We slithered through the long grass on our bellies or in a crouch, looking for the enemy, who sometimes built fortifications by pushing abandoned furniture or cardboard boxes in front of their position. Sometimes laid low, listening intently for our approach. The field smelled of squishy bugs, loamy earth, and green-growing things. In the dead of summer when the fields turned brittle gold, it smelled like barley ready for the harvest. The mourning doves cooed softly in the distance their mourning song which gave them their name; the finches and sparrows kept up a happy patter; the wind plied softly through the long grass, making it sound like softly falling rain. Once in a while, something small moved through the grass--a mouse, a lizard, a minute stirring of something never quite seen. To this day if I want to feel calm and center myself, I close my eyes and recapture those sounds.
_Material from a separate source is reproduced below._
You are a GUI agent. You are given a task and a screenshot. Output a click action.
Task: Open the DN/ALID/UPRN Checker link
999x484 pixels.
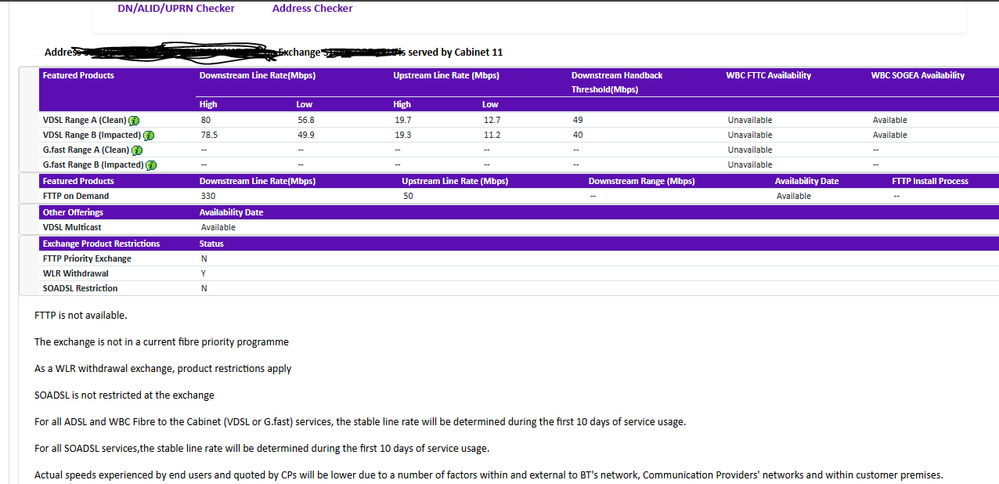(176, 9)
When we happened upon one another, the carnage was awesome. Only some people who were clearly shot did not want to die and ran off again, followed by our shouts. "Steve! No fair!"

We'd track him down again, winding through the crumbling, splintered platforms of the carpet cleaning plant, or the rusted-corroded metal of the Dairy's loading platform, or very carefully through the prickly hedges round the school. And when everyone was tracked to earth, and all the Good Guys or all the Bad Guys lay dead upon the ground with their hands clasped over their hearts, we'd jump to our feet and start the game again until the sun went down or until we heard that mighty phrase, "Get in here because your supper's getting cold!"

Date: 2005-09-05 05:03 pm (UTC)
From: [identity profile] sartorias.livejournal.com
We played hide and seek, or spy versus spy (hide and seek with teams and prisoners), and our bounds included the fences between all the houses. We called that fencing. That meant jumpting up onto the iron t-bars holding up the clothes lines and whooshing up onto the six foot high concrete fences, then running at top speed along the fences, and them launching out and swinging down by the next t-bar. (It was a drag when clothes were hung out, as you'd smack into them.)

Imagination--roaming the streets--observing and pretending--the sounds, smells, sights, yes.

We didn't have any open spaces in our burb, but we loved the fencing and trees.

(And thank you for mentioning the Edgemar farms--that was one of our field trip sites, the other being the Helms bakery. I was trying to recall where the dairy was just a few days ago, I knew it was relatively close as the bus ride was not long. And memorable partly for the smell of the cows, but partly for the little ice cream snack at the end--that was some big stuff in our family, when ice cream was an extremely rare treat.)

Date: 2005-09-05 06:06 pm (UTC)
From: [identity profile] sartorias.livejournal.com
That makes sense--the drive was not very long, and my school was (and still is!) at the top of Sepulveda hill.

Date: 2005-09-05 08:55 pm (UTC)
From: [identity profile] kmkibble75.livejournal.com
I can't say I was much of an outside kid, but my parents sure wish I was. We had a medical center behind our house, so it was sort of a concrete playground. No crawling for us!

Played plenty of suicide and stickball, though, so I guess that's something.